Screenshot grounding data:
▬▬▬

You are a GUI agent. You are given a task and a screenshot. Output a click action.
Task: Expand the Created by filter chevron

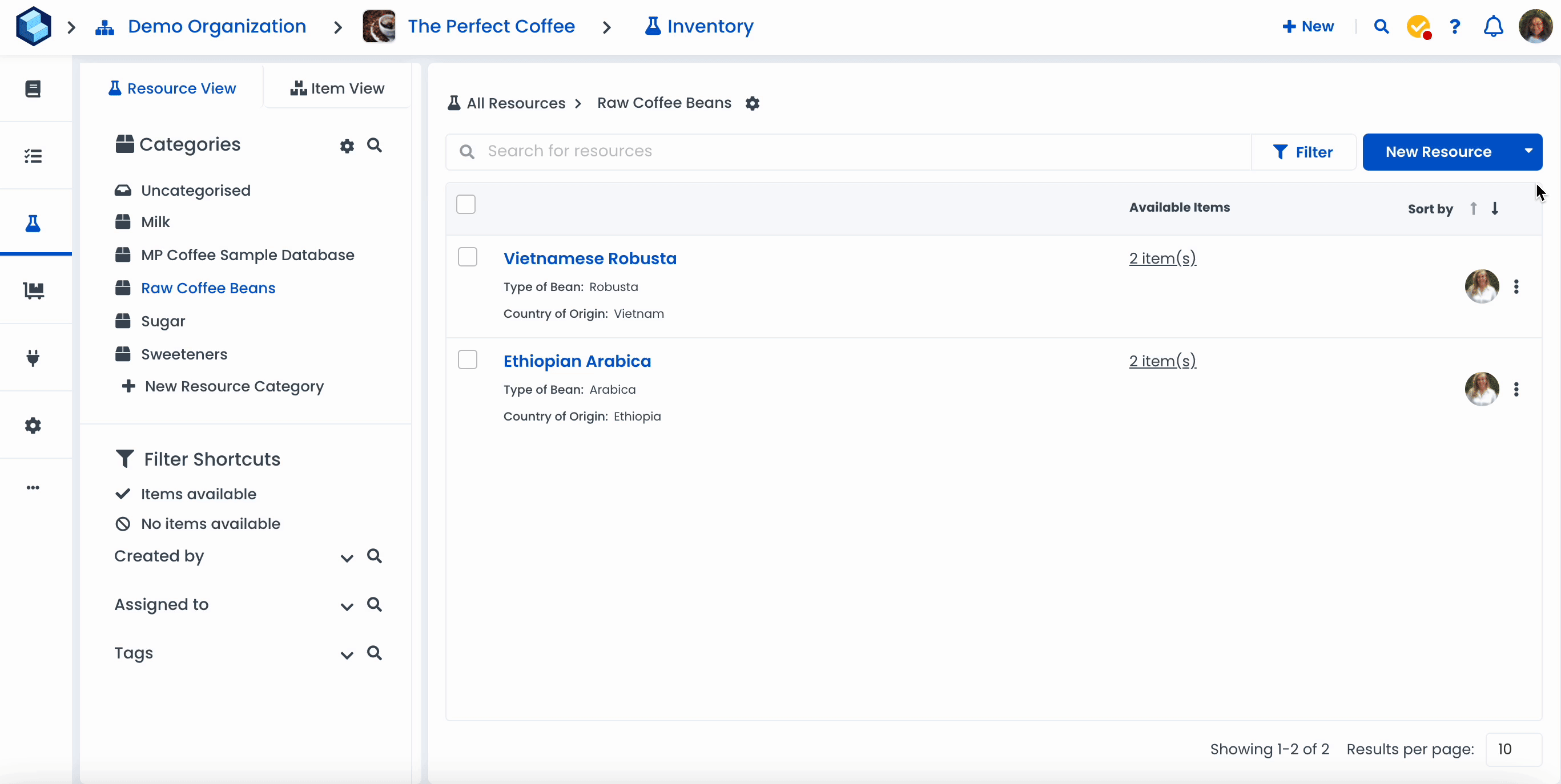(347, 557)
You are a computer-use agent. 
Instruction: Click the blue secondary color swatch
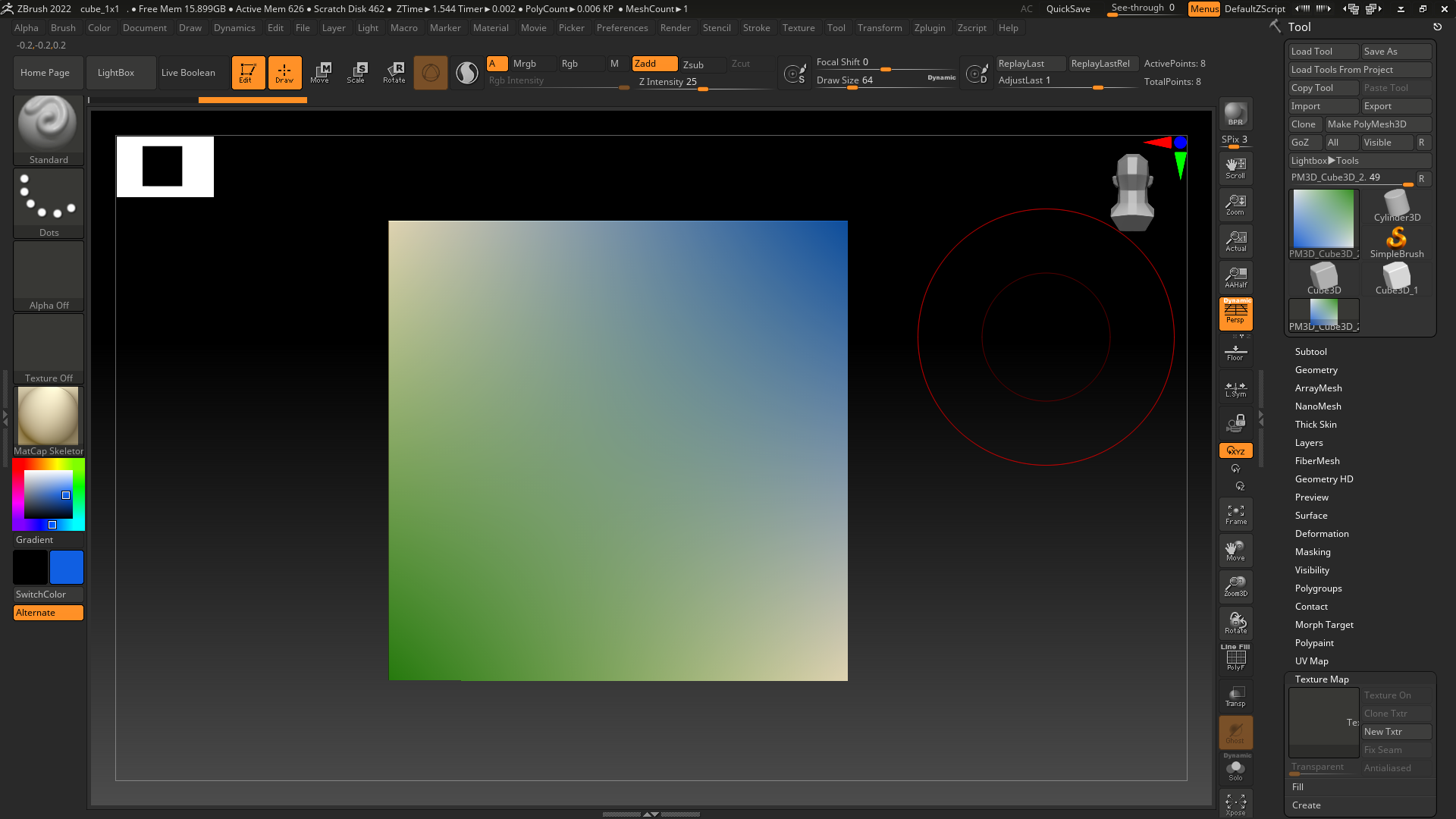pyautogui.click(x=67, y=567)
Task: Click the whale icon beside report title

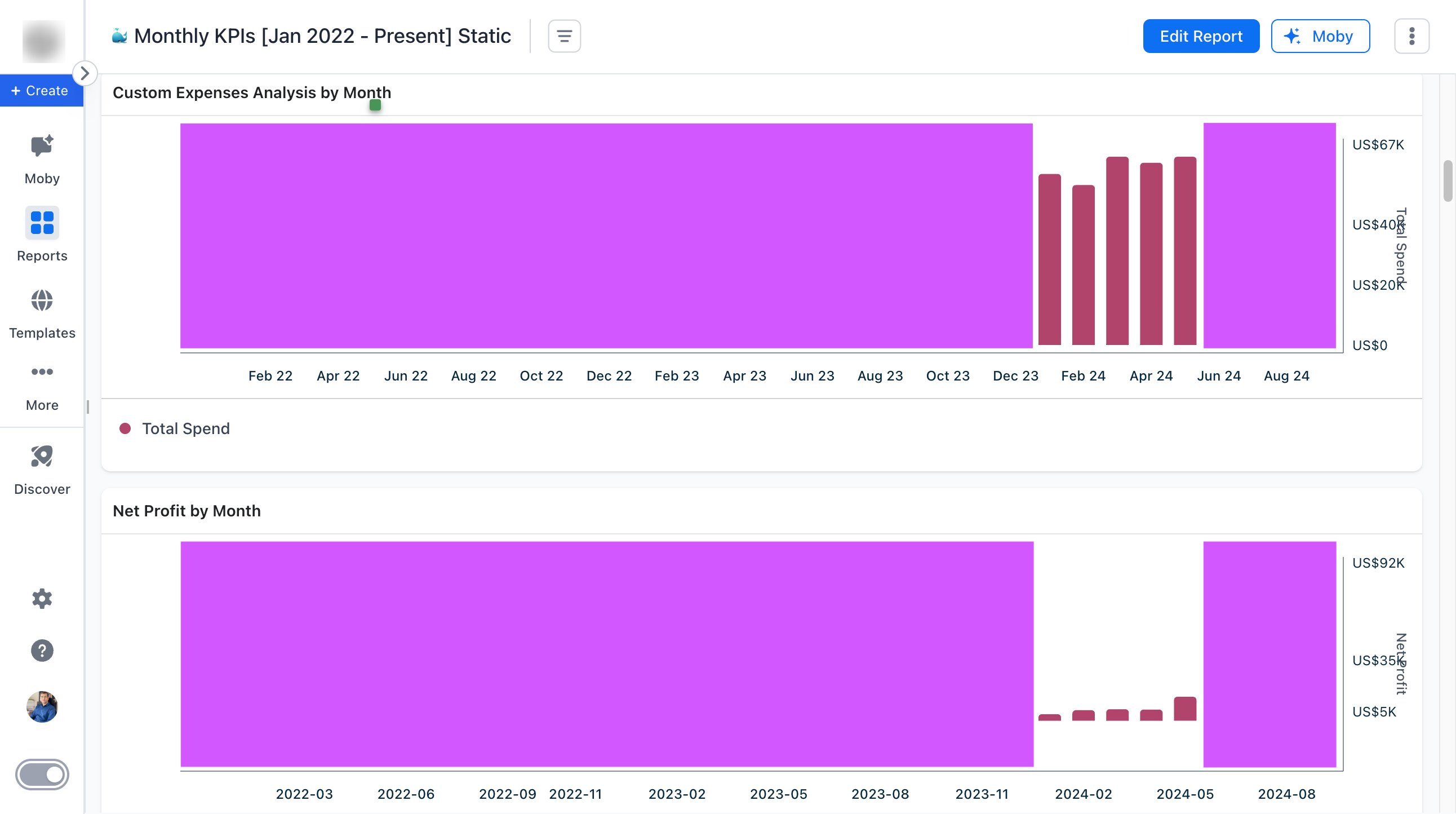Action: [119, 36]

▬▬▬

Exercise requirements:
Exact reproduction of the entries above is what's needed; images stay out.

Exercise result:
You are a GUI agent. You are given a task and a screenshot. Output a click action.
Task: Expand the Created by filter chevron

(347, 557)
You are a computer-use agent. 
Instruction: Click the blue secondary color swatch
pyautogui.click(x=67, y=567)
Task: Click the whale icon beside report title

Action: [119, 36]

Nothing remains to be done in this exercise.